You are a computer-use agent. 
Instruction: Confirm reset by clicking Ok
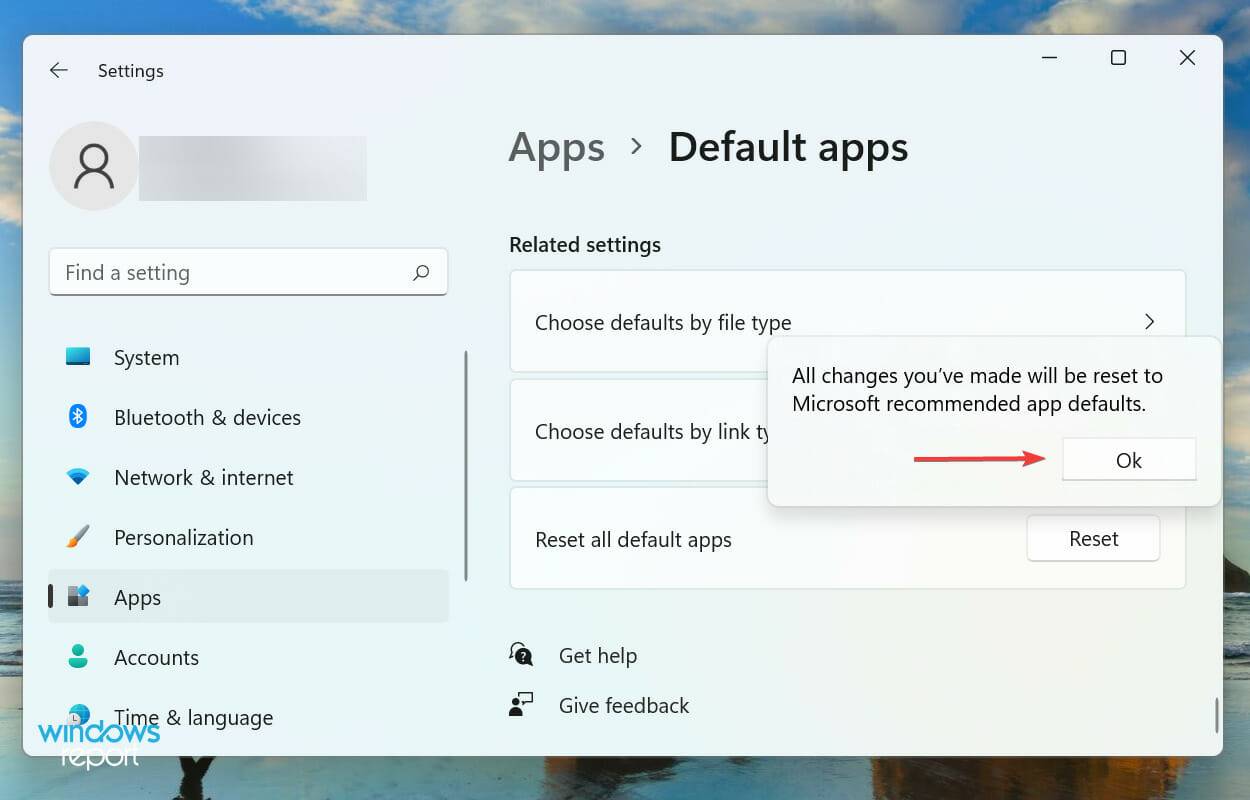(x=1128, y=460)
---
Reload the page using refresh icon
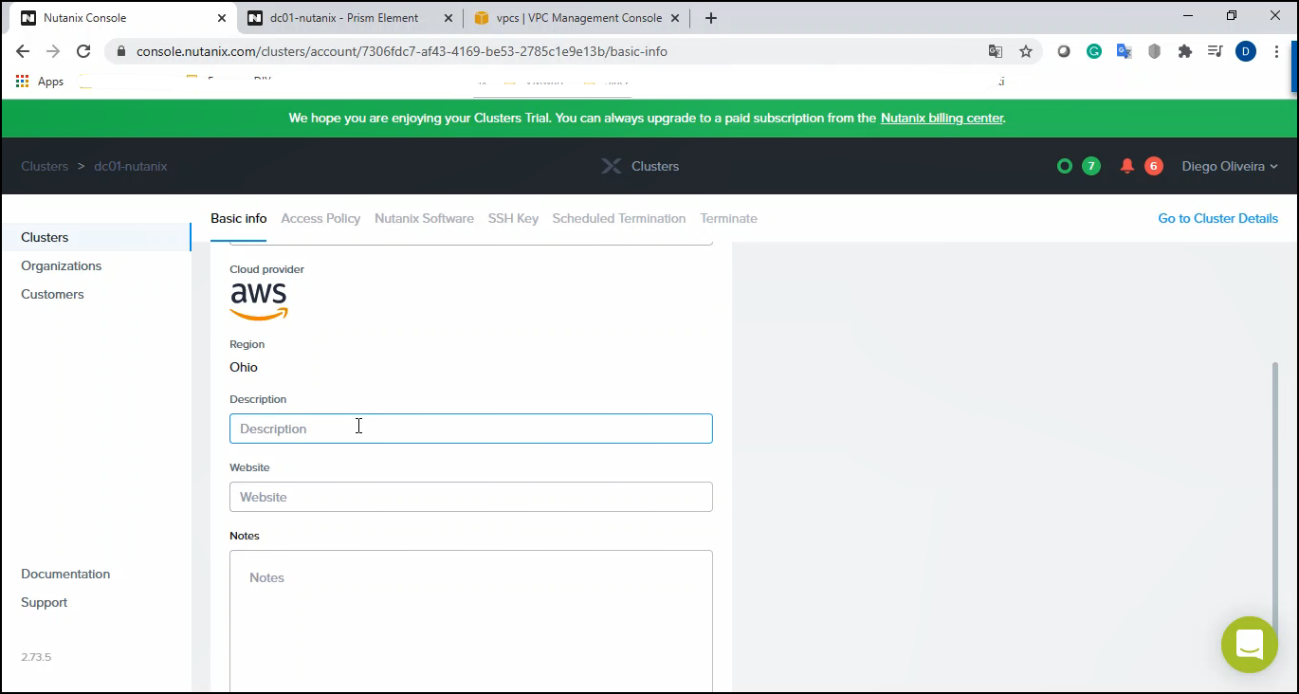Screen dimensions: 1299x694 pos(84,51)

- **EXERCISE DESCRIPTION**:
Duplicate the stretch of lines from the one containing "You are a computer-use agent." through the one containing "(x=1128, y=460)", both ends included, and leave the pictures out of your answer.

- **PROBLEM SOLUTION**:
You are a computer-use agent. 
Instruction: Confirm reset by clicking Ok
(x=1128, y=460)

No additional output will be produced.